Lead Care Navigator

GLOBAL COMMUNITIES INCSan Diego, CA
Hybrid

About The Position

The Lead Care Navigator provides culturally responsive, whole-person care management and resource navigation for pregnant and postpartum Medi-Cal members with complex health-related social needs. Working under the direction of the Enhanced Care Management (ECM) Program Manager, this role delivers direct services through telehealth and in-person visits across San Diego County. The position plays a key role within an equity-driven initiative focused on eliminating disparities affecting Black, Black immigrant (e.g., Somali, Haitian), American Indian and Alaska Native, and Pacific Islander communities, with a strong emphasis on pregnancy and postpartum support.
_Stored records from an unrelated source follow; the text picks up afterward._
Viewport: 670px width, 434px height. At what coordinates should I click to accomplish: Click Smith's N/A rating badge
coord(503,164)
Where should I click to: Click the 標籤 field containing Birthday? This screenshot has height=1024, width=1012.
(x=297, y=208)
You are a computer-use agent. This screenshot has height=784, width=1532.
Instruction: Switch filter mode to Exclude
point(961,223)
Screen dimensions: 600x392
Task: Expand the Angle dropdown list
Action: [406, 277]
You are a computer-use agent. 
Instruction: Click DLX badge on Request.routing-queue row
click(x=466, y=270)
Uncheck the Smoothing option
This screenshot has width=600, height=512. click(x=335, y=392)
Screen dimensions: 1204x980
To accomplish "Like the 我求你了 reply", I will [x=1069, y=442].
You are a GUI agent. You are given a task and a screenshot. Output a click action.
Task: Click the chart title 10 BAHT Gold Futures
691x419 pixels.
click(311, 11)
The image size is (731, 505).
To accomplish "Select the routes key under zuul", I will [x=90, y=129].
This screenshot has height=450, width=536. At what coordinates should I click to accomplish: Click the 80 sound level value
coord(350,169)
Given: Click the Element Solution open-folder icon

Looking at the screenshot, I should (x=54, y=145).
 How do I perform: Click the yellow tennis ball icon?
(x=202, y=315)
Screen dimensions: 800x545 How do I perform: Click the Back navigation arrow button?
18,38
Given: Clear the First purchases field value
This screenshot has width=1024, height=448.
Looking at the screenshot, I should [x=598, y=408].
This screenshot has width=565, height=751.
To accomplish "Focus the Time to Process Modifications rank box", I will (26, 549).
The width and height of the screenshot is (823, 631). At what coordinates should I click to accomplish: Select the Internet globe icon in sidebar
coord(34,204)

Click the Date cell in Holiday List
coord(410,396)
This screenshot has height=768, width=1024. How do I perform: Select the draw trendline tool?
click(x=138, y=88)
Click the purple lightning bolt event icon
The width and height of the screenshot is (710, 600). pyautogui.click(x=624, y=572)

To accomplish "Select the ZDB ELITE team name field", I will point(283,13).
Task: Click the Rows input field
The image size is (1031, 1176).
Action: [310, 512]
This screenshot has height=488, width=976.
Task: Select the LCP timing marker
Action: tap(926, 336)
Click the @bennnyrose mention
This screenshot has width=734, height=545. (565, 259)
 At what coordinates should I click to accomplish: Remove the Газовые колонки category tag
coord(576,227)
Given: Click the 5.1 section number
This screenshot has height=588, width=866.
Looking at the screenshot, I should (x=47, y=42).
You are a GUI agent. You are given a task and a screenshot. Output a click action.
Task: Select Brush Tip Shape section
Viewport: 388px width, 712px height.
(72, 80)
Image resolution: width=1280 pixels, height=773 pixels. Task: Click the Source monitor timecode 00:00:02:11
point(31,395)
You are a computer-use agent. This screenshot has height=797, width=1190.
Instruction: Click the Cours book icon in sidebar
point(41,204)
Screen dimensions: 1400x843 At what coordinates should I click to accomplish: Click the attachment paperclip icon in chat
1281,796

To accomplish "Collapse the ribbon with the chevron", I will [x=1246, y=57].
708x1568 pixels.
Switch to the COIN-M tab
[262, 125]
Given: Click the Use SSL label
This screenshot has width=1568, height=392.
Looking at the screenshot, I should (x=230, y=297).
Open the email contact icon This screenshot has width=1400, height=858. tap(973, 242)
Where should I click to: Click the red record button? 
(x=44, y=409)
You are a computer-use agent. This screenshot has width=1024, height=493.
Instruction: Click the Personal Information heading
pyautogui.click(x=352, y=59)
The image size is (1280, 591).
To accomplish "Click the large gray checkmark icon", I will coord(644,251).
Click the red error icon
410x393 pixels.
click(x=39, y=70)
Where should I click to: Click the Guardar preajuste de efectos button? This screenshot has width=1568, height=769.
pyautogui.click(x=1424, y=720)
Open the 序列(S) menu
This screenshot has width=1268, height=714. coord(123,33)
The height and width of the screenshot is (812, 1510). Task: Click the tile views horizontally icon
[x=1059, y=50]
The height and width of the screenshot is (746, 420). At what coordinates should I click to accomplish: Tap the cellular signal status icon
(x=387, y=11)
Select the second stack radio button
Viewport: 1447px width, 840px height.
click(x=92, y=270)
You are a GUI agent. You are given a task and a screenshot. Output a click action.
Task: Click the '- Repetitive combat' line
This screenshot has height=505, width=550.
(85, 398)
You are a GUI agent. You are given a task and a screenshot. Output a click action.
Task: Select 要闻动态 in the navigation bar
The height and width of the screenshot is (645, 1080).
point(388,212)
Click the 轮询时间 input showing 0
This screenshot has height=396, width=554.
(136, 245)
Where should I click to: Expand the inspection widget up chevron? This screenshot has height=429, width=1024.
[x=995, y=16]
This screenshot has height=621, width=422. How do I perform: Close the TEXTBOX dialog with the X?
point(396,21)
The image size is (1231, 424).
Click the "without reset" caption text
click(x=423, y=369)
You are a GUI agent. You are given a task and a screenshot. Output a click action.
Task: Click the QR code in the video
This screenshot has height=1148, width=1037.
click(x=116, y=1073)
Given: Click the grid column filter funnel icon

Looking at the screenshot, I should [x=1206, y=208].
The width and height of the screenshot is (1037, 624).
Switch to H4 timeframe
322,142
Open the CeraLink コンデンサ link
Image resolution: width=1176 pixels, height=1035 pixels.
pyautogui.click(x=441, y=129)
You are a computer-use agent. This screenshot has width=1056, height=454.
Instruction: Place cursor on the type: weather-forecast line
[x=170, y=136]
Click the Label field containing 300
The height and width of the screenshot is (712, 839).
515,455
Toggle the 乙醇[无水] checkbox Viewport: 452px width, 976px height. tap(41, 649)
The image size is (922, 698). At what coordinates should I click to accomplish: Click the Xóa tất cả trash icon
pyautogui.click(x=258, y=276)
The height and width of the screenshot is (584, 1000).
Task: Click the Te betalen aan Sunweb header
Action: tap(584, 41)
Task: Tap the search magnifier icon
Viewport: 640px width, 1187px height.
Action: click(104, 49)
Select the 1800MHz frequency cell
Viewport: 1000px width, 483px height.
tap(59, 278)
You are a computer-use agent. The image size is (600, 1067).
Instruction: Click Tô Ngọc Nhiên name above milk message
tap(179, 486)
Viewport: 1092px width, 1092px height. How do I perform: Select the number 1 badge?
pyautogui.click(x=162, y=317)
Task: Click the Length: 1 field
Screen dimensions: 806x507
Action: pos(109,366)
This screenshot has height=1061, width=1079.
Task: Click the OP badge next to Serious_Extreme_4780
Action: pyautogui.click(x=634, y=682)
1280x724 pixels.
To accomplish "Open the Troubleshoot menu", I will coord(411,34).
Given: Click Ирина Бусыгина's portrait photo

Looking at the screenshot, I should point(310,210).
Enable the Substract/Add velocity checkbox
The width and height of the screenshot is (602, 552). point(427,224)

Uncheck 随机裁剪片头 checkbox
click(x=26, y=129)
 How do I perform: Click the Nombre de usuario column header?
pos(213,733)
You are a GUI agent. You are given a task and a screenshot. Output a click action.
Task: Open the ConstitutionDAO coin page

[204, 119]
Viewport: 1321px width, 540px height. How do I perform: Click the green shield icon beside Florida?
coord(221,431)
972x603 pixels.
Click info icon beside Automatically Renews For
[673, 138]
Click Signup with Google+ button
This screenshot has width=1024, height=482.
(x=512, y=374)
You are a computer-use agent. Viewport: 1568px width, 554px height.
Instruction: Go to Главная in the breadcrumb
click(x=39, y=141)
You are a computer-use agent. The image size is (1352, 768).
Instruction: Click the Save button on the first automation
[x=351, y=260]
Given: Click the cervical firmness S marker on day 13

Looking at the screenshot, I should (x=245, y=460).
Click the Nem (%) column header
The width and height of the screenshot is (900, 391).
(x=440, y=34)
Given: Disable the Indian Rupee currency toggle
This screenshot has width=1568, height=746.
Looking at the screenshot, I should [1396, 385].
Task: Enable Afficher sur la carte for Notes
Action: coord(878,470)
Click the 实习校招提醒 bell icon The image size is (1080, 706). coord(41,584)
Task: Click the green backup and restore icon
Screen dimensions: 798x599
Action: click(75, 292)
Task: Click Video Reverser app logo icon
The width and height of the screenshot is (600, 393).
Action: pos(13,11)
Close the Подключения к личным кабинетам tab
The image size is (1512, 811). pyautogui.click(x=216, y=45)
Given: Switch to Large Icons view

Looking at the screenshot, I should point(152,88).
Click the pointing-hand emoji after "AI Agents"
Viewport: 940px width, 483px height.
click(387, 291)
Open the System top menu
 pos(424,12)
As a senior frontline practitioner, the Lead Care Navigator models best practices in care navigation, supports service quality, and contributes to continuous improvement across the program.

Requirements

  • Undergraduate degree and a minimum of two (4) years of relevant professional experience in health, psychology, child development, social work, or a related field.
  • Lived or socio-cultural experience comparable to the communities served, with demonstrated respect for the values and beliefs of Black, Black immigrant, American Indian and Alaska Native, and Pacific Islander women and communities.
  • Experience working in San Diego County community-based settings, including outreach, advocacy, or family support services.
  • Knowledge of women’s health, including prenatal and postpartum care, maternal mental health, and trauma-informed approaches.
  • Familiarity with community resources and public benefits, including Medi-Cal, WIC, and CalFresh.
  • Comfort using telehealth platforms and collaboration tools (e.g., Zoom, Microsoft Teams).
  • Strong interpersonal, communication, and data documentation skills.
  • Ability to work independently while contributing effectively within a team.
  • Access to a quiet, private workspace for remote work.
  • Fluency in English (reading, writing, speaking) required; additional languages are a plus.
  • Proficiency in Microsoft Word, Excel, and basic computer applications.
  • Demonstrated commitment to the mission and values of Global Communities.

Nice To Haves

  • Experience in childbirth education, doula services, lactation support, case management, or care navigation strongly preferred.
  • Specialized training or certification in childbirth or lactation education is a plus.
  • Experience as a Community Health Worker, Patient Navigator, or ECM-related role preferred.

Responsibilities

  • Conduct proactive, culturally responsive outreach to identify and enroll eligible pregnant and postpartum individuals into the Birth Equity program.
  • Build trust with clients, families, and community partners through respectful, strengths-based engagement.
  • Represent the program professionally in community meetings, cross-sector collaboratives, and outreach events.
  • Share information and resources across internal programs to support integrated care and coordinated service delivery.
  • Contribute to program visibility and outreach through approved communication activities, including community storytelling and social media.
  • Verify client eligibility and ensure accurate documentation in compliance with Medi-Cal and program requirements.
  • Conduct comprehensive assessments through home visits and telehealth sessions, addressing medical, behavioral health, social, and emotional needs.
  • Develop, implement, and regularly update individualized care plans that include screenings, risk assessments, referrals, and measurable goals.
  • Provide health education, emotional support, and coaching to empower clients during pregnancy and postpartum periods.
  • Coordinate referrals and follow-up for healthcare, behavioral health, housing, nutrition, and other community-based services.
  • Maintain a trauma-informed, client-centered approach that demonstrates empathy, cultural humility, and professionalism.
  • Serve as a lead practitioner by modeling best practices in care navigation, documentation, and client engagement.
  • Support consistency and quality in care delivery by sharing tools, resources, and practical guidance with peers as requested.
  • Collaborate with the ECM Program Manager to identify service gaps, emerging client needs, and improvement opportunities.
  • Participate in case discussions and team meetings to support coordinated care and continuous learning.
  • Accurately document client strengths, needs, services, and outcomes in the case management system within required timelines.
  • Conduct routine data quality checks and collaborate with program leadership to ensure data accuracy and completeness.
  • Ensure full compliance with HIPAA, confidentiality, and data security standards.
  • Monitor client progress toward care plan goals and use data to inform care adjustments and referrals.
  • Support community events, health education activities, and outreach initiatives.
  • Participate actively in team, partner, and interdisciplinary meetings.
  • Engage in ongoing professional development, including childbirth and lactation education, as applicable.
  • Adapt to evolving program priorities while maintaining a solution-oriented, flexible approach.
  • Perform other related duties and special projects as assigned.